_REQUEST_. Reproduce the stretch of the listing below from the line containing "[Toggle navigation] (343, 50)" through the last line of the listing, both included, word for word.

_DATA FOR THIS TASK_.
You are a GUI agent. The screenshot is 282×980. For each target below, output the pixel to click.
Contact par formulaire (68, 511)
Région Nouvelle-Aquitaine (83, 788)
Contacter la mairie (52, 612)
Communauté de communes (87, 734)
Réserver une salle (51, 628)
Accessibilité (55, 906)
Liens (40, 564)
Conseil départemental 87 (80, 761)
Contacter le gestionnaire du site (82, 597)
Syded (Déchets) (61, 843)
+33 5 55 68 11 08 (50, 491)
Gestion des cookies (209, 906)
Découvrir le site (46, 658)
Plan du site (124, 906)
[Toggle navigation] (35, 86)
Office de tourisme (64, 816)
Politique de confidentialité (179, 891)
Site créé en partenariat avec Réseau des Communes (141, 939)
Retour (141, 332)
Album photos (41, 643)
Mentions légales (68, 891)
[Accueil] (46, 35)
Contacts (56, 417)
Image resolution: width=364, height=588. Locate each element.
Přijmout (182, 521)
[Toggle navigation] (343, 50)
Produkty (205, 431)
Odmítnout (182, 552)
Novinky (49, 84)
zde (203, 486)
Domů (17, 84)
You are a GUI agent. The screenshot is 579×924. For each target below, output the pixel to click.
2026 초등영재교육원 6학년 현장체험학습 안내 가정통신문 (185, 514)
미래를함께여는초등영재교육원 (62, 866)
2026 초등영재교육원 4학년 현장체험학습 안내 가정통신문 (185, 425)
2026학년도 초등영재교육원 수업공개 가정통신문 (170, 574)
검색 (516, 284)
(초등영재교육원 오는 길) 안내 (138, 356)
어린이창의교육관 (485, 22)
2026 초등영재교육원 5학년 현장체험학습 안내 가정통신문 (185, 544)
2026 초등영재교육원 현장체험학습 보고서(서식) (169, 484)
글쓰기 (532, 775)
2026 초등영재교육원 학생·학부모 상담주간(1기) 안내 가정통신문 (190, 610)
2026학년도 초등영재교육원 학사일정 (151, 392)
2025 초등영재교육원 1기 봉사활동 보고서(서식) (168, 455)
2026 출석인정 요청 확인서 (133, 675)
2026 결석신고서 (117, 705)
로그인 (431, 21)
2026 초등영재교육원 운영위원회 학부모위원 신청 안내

_PROBLEM SOLUTION_.
[Toggle navigation] (343, 50)
Produkty (205, 431)
Odmítnout (182, 552)
Novinky (49, 84)
zde (203, 486)
Domů (17, 84)
You are a GUI agent. The screenshot is 579×924. For each target below, output the pixel to click.
2026 초등영재교육원 6학년 현장체험학습 안내 가정통신문 (185, 514)
미래를함께여는초등영재교육원 (62, 866)
2026 초등영재교육원 4학년 현장체험학습 안내 가정통신문 (185, 425)
2026학년도 초등영재교육원 수업공개 가정통신문 (170, 574)
검색 (516, 284)
(초등영재교육원 오는 길) 안내 (138, 356)
어린이창의교육관 (485, 22)
2026 초등영재교육원 5학년 현장체험학습 안내 가정통신문 (185, 544)
2026 초등영재교육원 현장체험학습 보고서(서식) (169, 484)
글쓰기 (532, 775)
2026 초등영재교육원 학생·학부모 상담주간(1기) 안내 가정통신문 (190, 610)
2026학년도 초등영재교육원 학사일정 (151, 392)
2025 초등영재교육원 1기 봉사활동 보고서(서식) (168, 455)
2026 출석인정 요청 확인서 (133, 675)
2026 결석신고서 (117, 705)
로그인 (431, 21)
2026 초등영재교육원 운영위원회 학부모위원 신청 안내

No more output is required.